** Work to complete **
Retype the passage from the article below on the SFU silver medalist, starting at "His proposed development" and ending at "student research award.".

** Text excerpt **
=======
Silver medalist math whiz dazzles profs
Marianne Meadahl or Carol Thorbes, PAMR, 778.782.3210
Asif Zaman blushes with embarrassment when he hears that his professors call him “the perfect student.”
But the winner of one of SFU’s two Governor General’s silver medals for undergraduate academic excellence this year can’t escape the label.
Lauded by his professors for his application of mathematics to health-care scheduling problems and his stellar scoring in tough math competitions, Zaman is graduating with a B.Sc. in mathematics and a near-perfect 4.24 cumulative grade point average.
His proposed development of a queue network model for booked elective admissions to hospitals caught the eye of the Natural Sciences and Engineering Research Council, earning him a $6,000 undergraduate student research award.
“I studied a hospital waitlist for surgeries and the total effect of rebooking cancelled surgeries,” says Zaman, whose Bangladeshi-born mother Habiba Zaman is an SFU professor in the department of gender, sexuality and women’s studies.
=======
** Entries provided **

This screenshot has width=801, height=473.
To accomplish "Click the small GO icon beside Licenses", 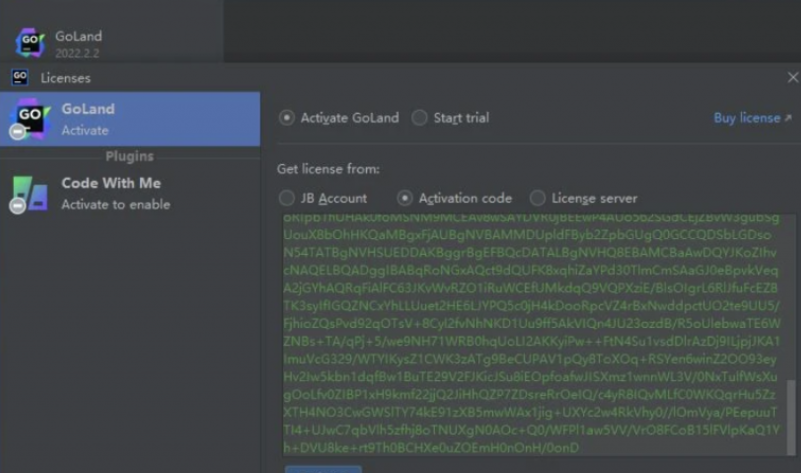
=======
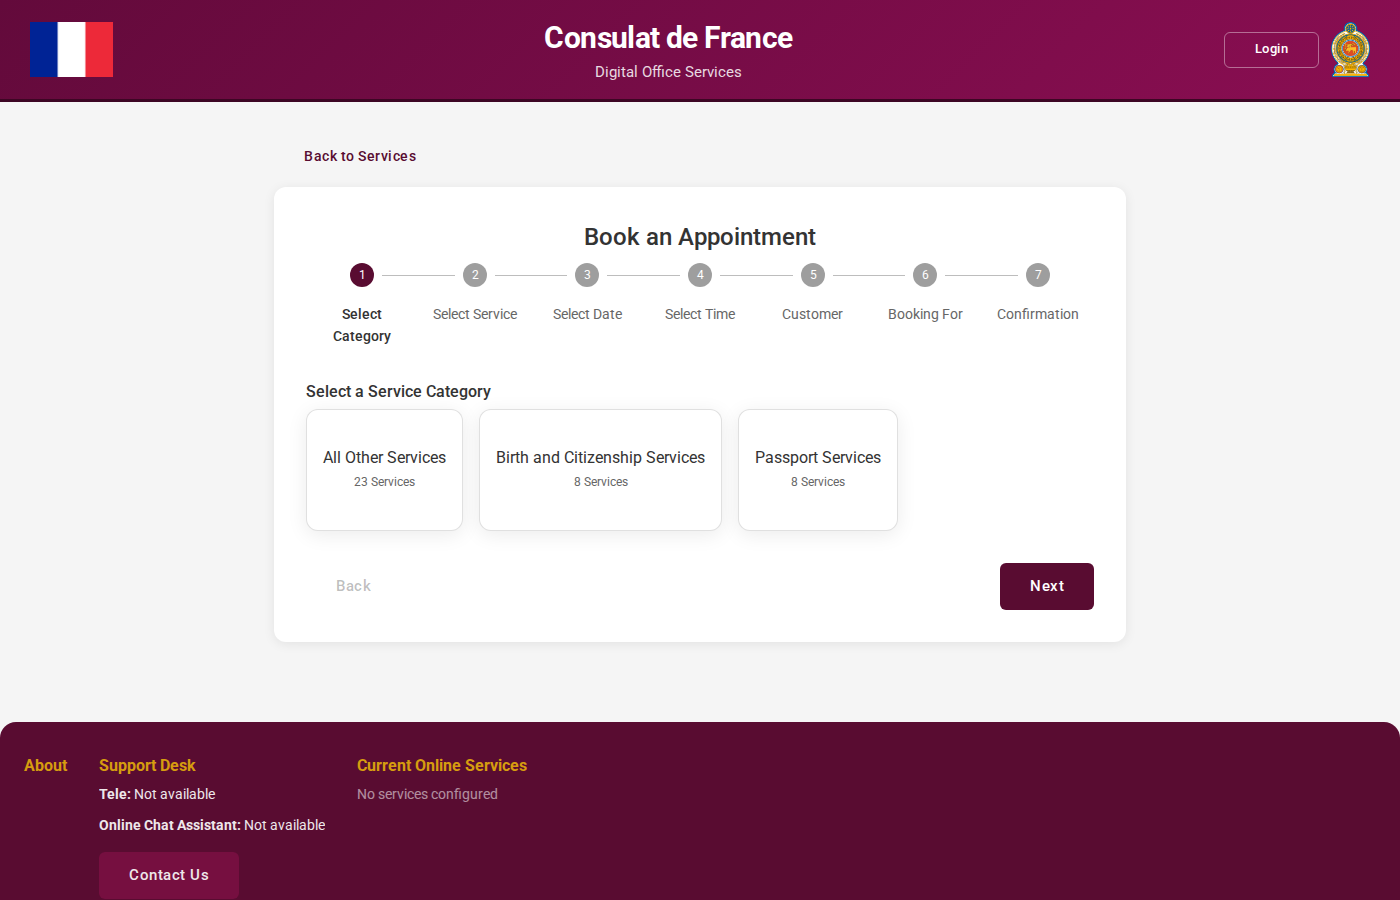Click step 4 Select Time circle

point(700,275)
=======
** Task response **
His proposed development of a queue network model for booked elective admissions to hospitals caught the eye of the Natural Sciences and Engineering Research Council, earning him a $6,000 undergraduate student research award.